Melengkapi Bahtiar, Muhadam Labolo berpendapat mekanisme pemilu tidak serta merta adalah sistem. Baginya sistem yang dianut Indonesia adalah sistem demokrasi. Di dalam konstitusi pasal 18 ayat 4 jelas mengatakan gubernur, bupati dan wali kota dipilih secara demokratis.
“Klausul tersebut tidak serta merta memberikan kita mekanisme apakah langsung atau tidak langsung. Kurang lebih sudah 50 tahun kurang setahun kita telah melakukan pilkada (pemilihan kepala daerah) dengan mekanisme secara tidak langsung. Baru setelah tahun 2005 kita mempraktekkan pilkada langsung,” kata Muhadam.
Muhadam juga mengkritik mekanisme dropping Pj kepala daerah dari pusat. Menurutnya, pembuat kebijakan itu membayangkan kabupaten/kota dan provinsi adalah daerah administrasi.
“Padahal ciri daerah otonom itu adalah kepala eksekutifnya dipilih, councilnya juga dipilih. Tetapi apakah salah pasal 201 UU 10 2016 tentang Pilkada? Tidak keliru Kemendagri. Yang salah adalah pembuat pasal itu yang membayangkan bahwa daerah itu wilayah administrasi,” jelasnya.
Sebagai Ketua Bidang Pengembangan Keilmuan MIPI, Muhadam menuturkan, baik mekanisme pilkada langsung maupun tidak langsung, sama sama berpeluang terjadinya money politics.

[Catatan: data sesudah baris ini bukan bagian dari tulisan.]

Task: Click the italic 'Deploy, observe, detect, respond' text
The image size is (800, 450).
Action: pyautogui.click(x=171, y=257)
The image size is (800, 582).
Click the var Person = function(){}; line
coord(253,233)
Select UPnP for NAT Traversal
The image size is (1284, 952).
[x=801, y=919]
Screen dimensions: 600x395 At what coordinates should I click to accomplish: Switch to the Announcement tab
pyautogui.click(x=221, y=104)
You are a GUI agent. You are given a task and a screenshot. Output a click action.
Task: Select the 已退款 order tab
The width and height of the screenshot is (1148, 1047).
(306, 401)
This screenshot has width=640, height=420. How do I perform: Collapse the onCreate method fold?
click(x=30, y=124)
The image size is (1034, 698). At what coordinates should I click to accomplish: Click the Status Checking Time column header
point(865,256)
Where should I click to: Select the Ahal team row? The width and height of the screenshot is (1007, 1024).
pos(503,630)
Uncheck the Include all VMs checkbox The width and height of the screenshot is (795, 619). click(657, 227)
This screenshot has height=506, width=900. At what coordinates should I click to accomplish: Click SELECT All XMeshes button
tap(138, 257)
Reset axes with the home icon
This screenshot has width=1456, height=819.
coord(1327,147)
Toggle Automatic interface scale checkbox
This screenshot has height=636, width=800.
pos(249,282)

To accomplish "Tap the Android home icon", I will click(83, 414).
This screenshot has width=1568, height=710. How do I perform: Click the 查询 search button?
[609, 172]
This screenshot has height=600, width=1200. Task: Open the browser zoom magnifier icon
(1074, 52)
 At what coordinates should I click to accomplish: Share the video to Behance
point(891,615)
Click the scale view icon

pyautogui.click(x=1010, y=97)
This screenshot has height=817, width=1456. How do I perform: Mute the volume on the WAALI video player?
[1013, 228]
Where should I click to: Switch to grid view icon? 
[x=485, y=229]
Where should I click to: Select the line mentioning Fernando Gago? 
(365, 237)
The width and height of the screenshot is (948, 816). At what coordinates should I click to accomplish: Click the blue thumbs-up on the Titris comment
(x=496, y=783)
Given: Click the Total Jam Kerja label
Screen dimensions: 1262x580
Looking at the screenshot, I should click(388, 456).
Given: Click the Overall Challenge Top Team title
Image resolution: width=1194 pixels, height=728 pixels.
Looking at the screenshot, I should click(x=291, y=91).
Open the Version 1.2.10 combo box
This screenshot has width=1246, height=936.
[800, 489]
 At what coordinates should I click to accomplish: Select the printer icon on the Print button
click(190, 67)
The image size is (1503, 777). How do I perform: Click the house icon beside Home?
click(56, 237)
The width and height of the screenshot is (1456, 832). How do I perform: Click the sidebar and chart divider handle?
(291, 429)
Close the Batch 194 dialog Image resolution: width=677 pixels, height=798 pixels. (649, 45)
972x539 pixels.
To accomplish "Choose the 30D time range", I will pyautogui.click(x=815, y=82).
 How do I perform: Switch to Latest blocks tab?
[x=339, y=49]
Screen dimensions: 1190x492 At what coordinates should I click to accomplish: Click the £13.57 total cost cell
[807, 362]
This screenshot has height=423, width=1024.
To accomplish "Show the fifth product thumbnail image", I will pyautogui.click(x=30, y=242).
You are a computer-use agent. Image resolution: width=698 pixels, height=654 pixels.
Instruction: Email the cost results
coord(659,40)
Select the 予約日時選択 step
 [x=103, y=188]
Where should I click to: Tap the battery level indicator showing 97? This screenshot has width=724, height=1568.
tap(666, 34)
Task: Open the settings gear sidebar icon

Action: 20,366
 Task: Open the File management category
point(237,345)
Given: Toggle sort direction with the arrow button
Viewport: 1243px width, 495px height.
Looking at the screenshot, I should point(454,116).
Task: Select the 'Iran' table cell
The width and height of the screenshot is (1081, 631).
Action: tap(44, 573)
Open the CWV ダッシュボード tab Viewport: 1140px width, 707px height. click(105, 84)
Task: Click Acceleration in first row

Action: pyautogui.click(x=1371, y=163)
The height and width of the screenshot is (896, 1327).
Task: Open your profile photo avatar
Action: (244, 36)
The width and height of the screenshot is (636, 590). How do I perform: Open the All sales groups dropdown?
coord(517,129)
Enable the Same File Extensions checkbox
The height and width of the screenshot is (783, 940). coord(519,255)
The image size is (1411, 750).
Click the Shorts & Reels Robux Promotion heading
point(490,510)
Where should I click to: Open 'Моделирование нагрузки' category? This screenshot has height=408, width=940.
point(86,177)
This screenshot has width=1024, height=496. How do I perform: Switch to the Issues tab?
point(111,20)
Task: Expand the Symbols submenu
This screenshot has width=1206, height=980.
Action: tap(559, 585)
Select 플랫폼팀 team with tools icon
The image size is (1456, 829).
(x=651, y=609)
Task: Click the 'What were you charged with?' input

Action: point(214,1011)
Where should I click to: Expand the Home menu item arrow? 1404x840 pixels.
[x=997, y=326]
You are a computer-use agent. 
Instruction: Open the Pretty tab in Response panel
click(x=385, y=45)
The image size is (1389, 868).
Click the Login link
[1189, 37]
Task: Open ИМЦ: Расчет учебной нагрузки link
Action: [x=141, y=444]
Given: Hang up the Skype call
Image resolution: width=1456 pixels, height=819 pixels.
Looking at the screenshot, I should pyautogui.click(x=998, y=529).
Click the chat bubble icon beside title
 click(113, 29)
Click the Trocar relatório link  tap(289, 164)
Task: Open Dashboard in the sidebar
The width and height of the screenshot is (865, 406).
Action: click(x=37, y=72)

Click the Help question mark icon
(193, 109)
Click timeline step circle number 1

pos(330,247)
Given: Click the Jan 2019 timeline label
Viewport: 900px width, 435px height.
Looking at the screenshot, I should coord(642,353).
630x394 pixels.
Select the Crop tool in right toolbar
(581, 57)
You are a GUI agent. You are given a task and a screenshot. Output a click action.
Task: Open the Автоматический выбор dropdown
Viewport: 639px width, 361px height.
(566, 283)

“Tetapi pertanyaannya, manakah dari kedua mekanisme itu yang bisa dikontrol? Pendapat saya adalah yang tidak langsung lebih bisa dikendalikan. Sebab PPATK bisa mengontrol 20-50 orang di DPRD, tapi tidak mungkin mengontrol semua rakyat yang ikut pemilihan,” tuturnya.